Women in Stuart England and America by Roger Thompson

Women in Stuart England and America by Roger Thompson

Author:Roger Thompson [Thompson, Roger]
Language: eng
Format: epub
Tags: History, Social History, Modern, 17th Century, United States, Colonial Period (1600-1775), Reference, General
ISBN: 9781136226731
Google: c432BAMAk90C
Publisher: Routledge
Published: 2013-05-07T03:36:01+00:00


Chapter 7

The Family

'The whole of our history and of our civilisation depends on the family.
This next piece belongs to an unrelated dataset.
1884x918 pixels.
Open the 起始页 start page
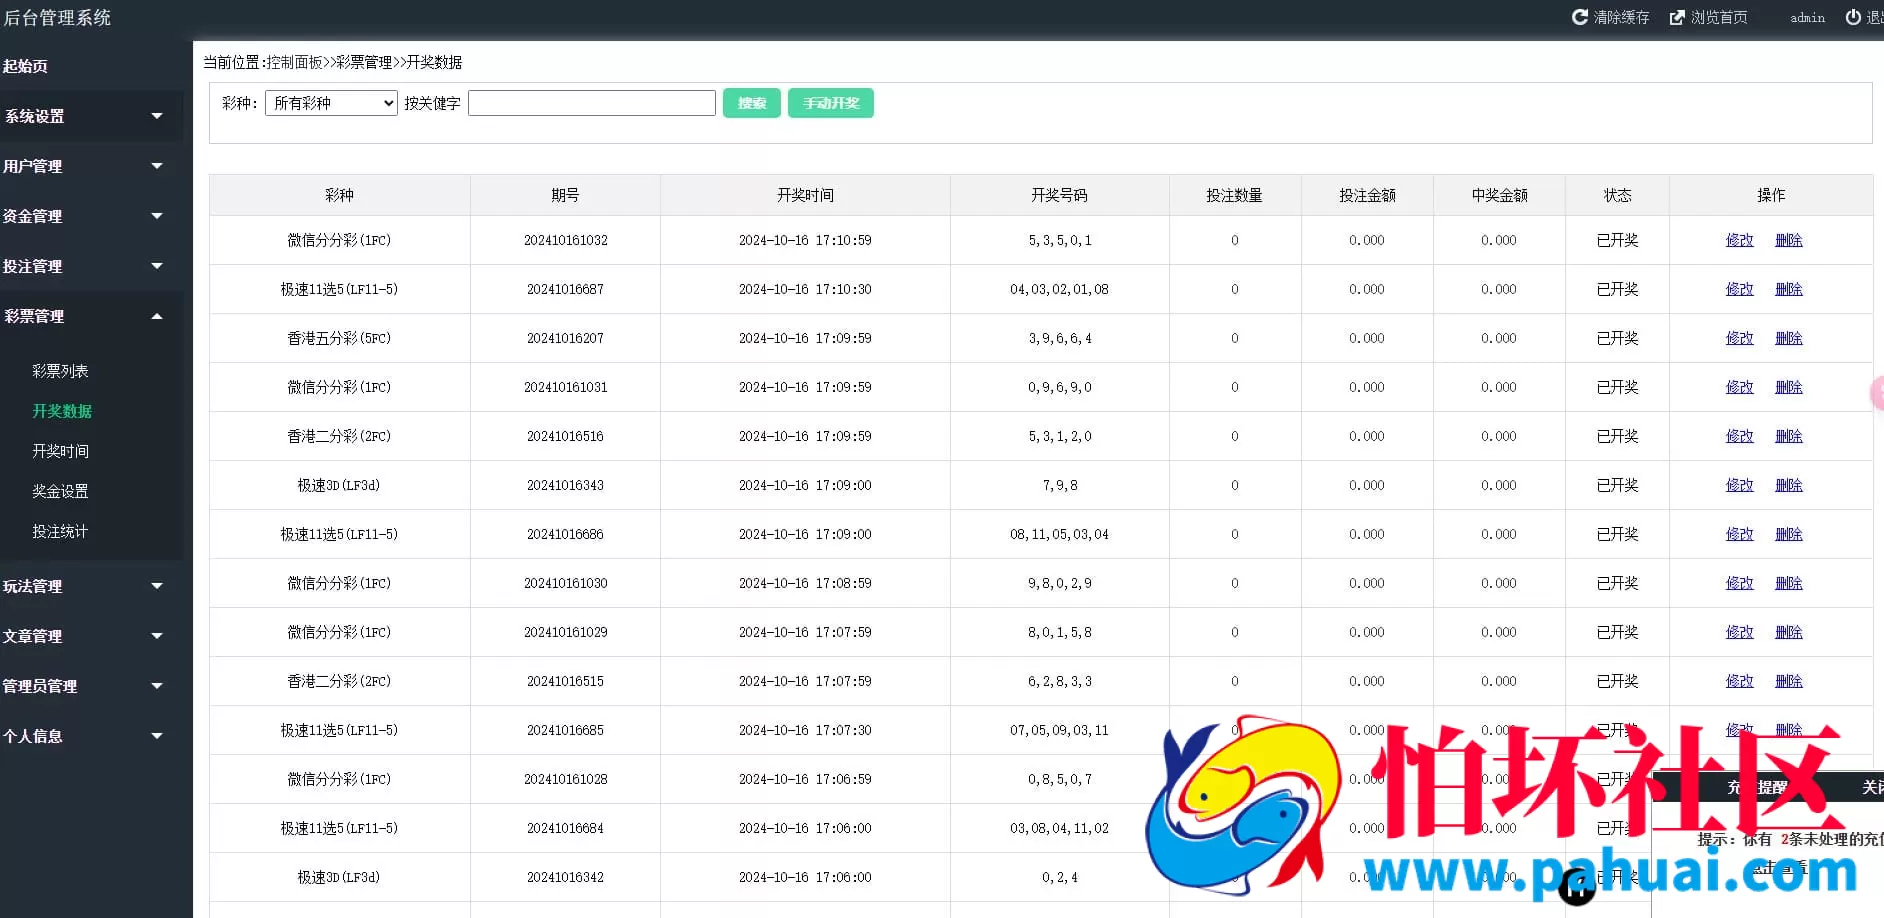click(26, 66)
And yet the historian . . . has so far ignored its humble history.' So wrote the eminent economic historian, Joan Thirsk, as recently as 1964.1 It is paradoxical that historians are currently responding to this challenge, just at the time when the family as an institution is being seriously questioned.
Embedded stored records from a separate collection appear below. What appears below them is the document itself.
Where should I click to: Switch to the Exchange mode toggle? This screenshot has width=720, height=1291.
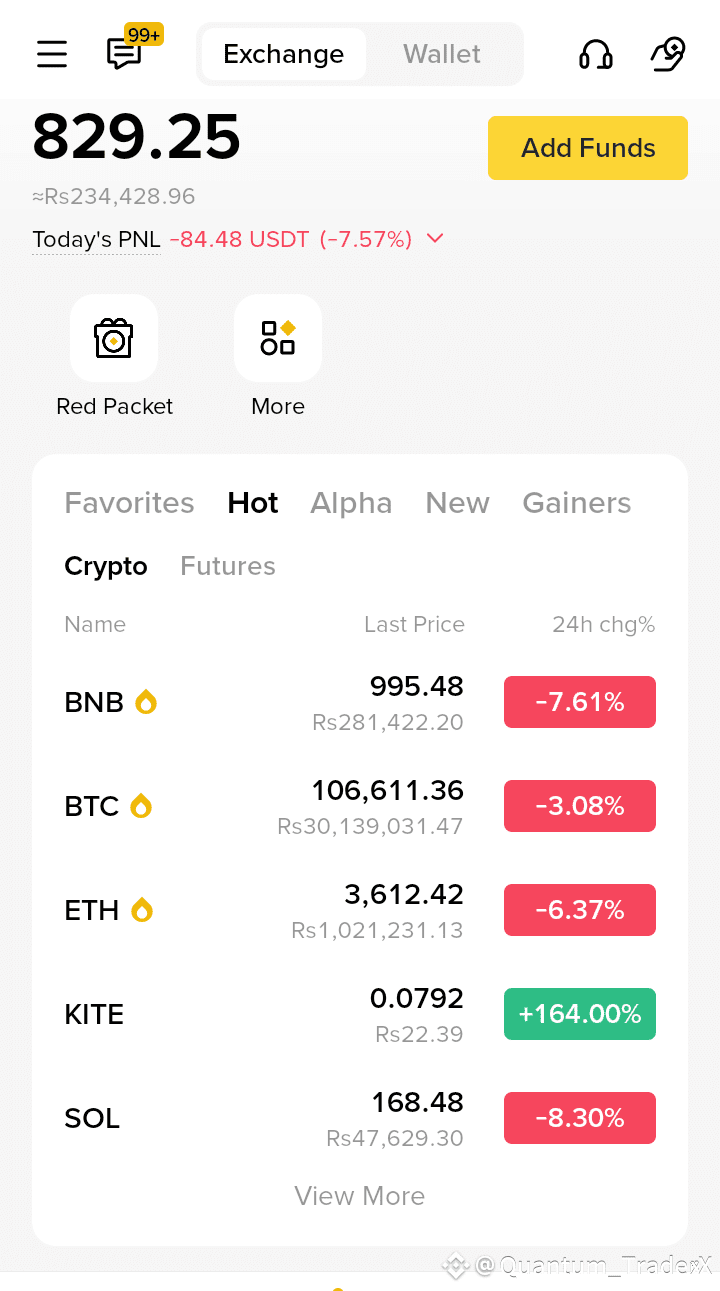pyautogui.click(x=284, y=54)
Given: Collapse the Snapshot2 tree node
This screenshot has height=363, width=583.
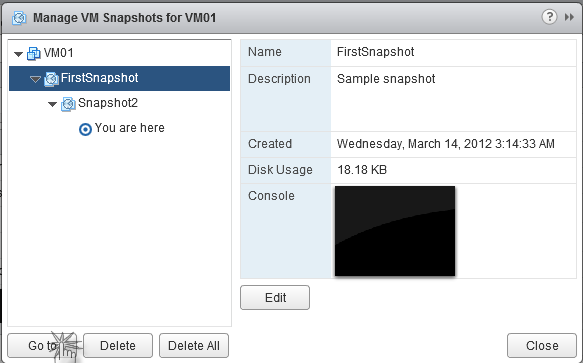Looking at the screenshot, I should (52, 104).
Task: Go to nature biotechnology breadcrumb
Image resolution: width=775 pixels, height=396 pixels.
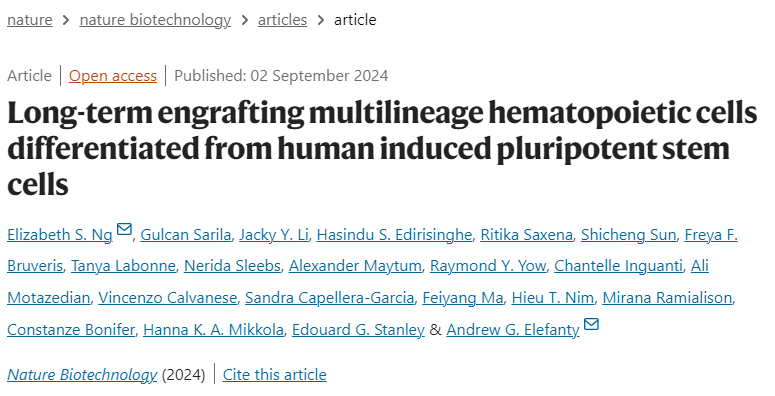Action: pos(155,20)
Any study of the seventeenth-century family must start with the awareness that individualism was then only beginning to bud. For many Englishmen the family was the smallest recognisable unit of society. They identified not through the individual ego, but through membership in a family group. The effects on outlook were subtle but profound—as though modern man were permanently a member of a rowing eight, lacking any meaningful identity if parted from the rest of the crew.
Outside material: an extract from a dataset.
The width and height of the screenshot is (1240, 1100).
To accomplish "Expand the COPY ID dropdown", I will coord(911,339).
This chapter looks at the specific question of parental control within the 'little commonwealth'. Were American colonial parents more permissive than their English counterparts? If the evidence suggests that they were, the results for women would be extremely important. Greater parental permissiveness might well argue that the mother played a greater role in family government than in a more patriarchal, authoritarian society. Daughters more permissively raised would thereby develop considerably greater independence than those kept firmly under the parental thumb. Such independence would affect the daughter's outlook when she graduated to being a wife and an adult member of her community.